Graz. Bisher wachsen Mais und Weizen auf dem trapezförmigen Grundstück im Süden von Graz. Doch hier, zwischen dem breiten Liebenauer Gürtel und dem direkt angrenzenden Siedlungsgebiet, soll schon bald ein großes Verteilzentrum des Onlinehändlers Amazon gebaut werden.
Zwei Hallen und 1240 Parkplätze sind auf dem Grund nahe der Autobahnabfahrt geplant, 250 neue Arbeitsplätze sollen im Warenlager entstehen. Die Waren, die per Lkw in der Nacht angeliefert werden, sollen tagsüber mit E-Lieferwagen von Bruck bis Wildon und von Lannach bis Oberwart verteilt werden.

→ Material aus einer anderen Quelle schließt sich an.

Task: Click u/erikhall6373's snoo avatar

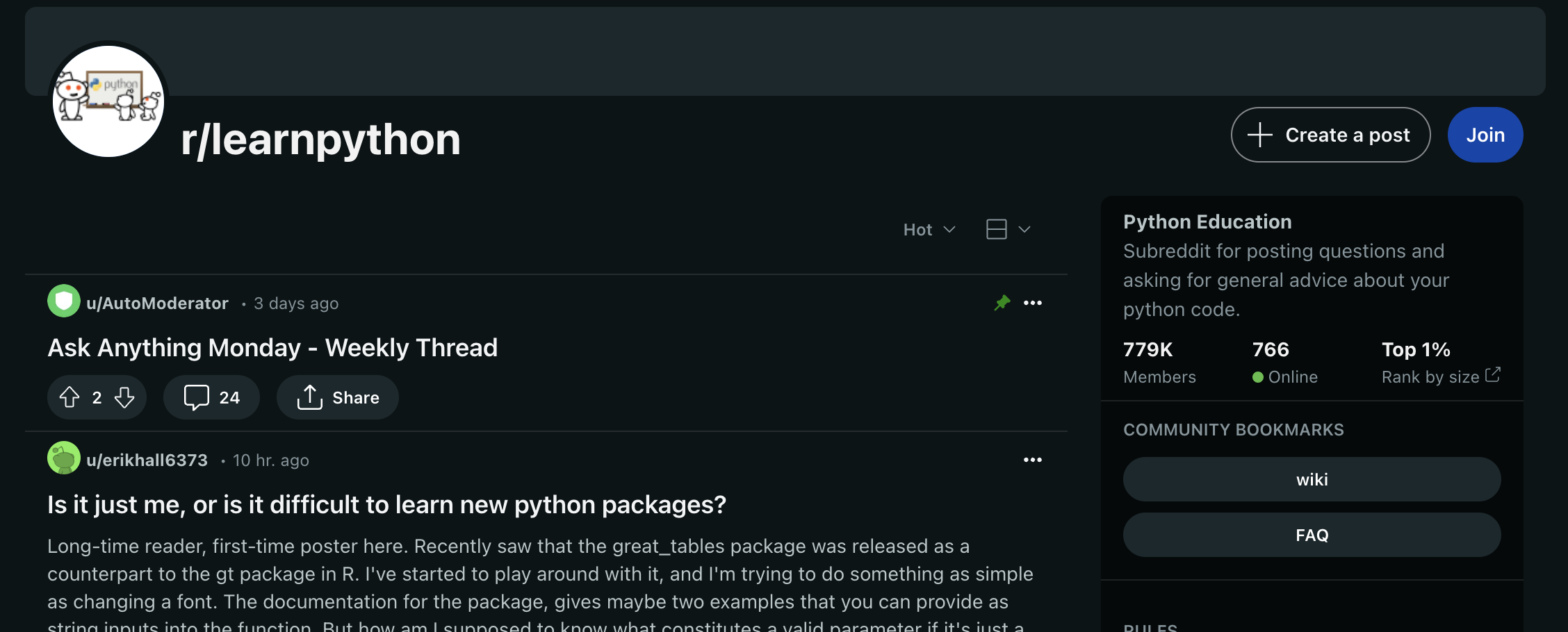Action: tap(63, 459)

Freude hat man in der Stadtpolitik mit dem Projekt nicht: Es schade Anrainern, dem Verkehr, der Umwelt und der heimischen Wirtschaft. Die Grazer Verkehrsstadträtin Elke Kahr (KPÖ) sowie SPÖ-Klubchef Michael Ehmann stellten sich deshalb bereits öffentlich gegen den Bau. Aus dem Büro des Baustadtrates und Vizebürgermeisters Mario Eustacchio (FPÖ) heißt es von einem Sprecher gegenüber der „Presse“, man sei „nicht glücklich darüber“.

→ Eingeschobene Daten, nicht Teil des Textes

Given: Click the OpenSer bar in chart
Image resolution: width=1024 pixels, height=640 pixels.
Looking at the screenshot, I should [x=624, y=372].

Auch im Bezirk Liebenau herrscht Skepsis: „Natürlich hab ich als Bezirksvorsteher im Sinne der Bevölkerung keine Freude“, sagt Karl Christian Kvas (ÖVP). Bürgermeister und Parteikollege Siegfried Nagl gab sich in einer
Aussendung hingegen zurückhaltend: „Die Grazer und Steirer haben mit ihrem Kaufverhalten abgestimmt. Amazon würde kein Logistiklager für den Großraum Graz planen, wenn nicht so viel bei Amazon gekauft werden würde.“
Land Steiermark prüft Projekt
Gegen die Planung des Projekts vorgehen könne man nicht, heißt es von der Stadt. Das Grundstück ist seit 40 Jahren als Bauland und für die gewerbliche Nutzung gewidmet, war aber zur landwirtschaftlichen Nutzung verpachtet.
Die Pläne von Amazon kreuzen könnte eine Umweltverträglichkeitsprüfung (UVP). Derzeit wird ermittelt, ob diese durchgeführt werden muss. „Da ist aber das Land am Zug, als Stadt haben wir leider überhaupt keinen Einfluss“, heißt es von Eustacchios Sprecher. „Wir würden uns das aber schon wünschen.“Auch Kvas fordert neben dem UVP-Verfahren Gutachten zum Lärmschutz und dem Verkehrsaufkommen. „Mich würde es wundern, wenn das Land Steiermark keine Umweltverträglichkeitsprüfung für ein Projekt in dieser Größe durchführen würde“, heißt es von Bürgermeister Nagl.
In Verkehrsstadträtin Kahrs Büro hat man übrigens erst am Freitag von den Plänen durch die Ankündigung des Landes, dass es ein Verfahren zur UVP gibt, erfahren. Ein Ergebnis wird am Freitag erwartet und soll eine Woche später öffentlich werden, hieß es vom Land Steiermark am Dienstag.
Gerüchte, dass ein AmazonVerteilzentrum in Graz errichtet wird, gab es schon länger. Es wäre das dritte in Österreich: Im niederösterreichischen Großebersdorf und in Wien Liesing hat der Onlinehändler bereits Standorte. In Großebersdorf sorgte zuletzt eine Razzia für Schlagzeilen („Die Presse“berichtete): 987 Beanstandungen wurden von der Finanzpolizei festgestellt, darunter bei AmazonDienstleistern auch Schwarzarbeit.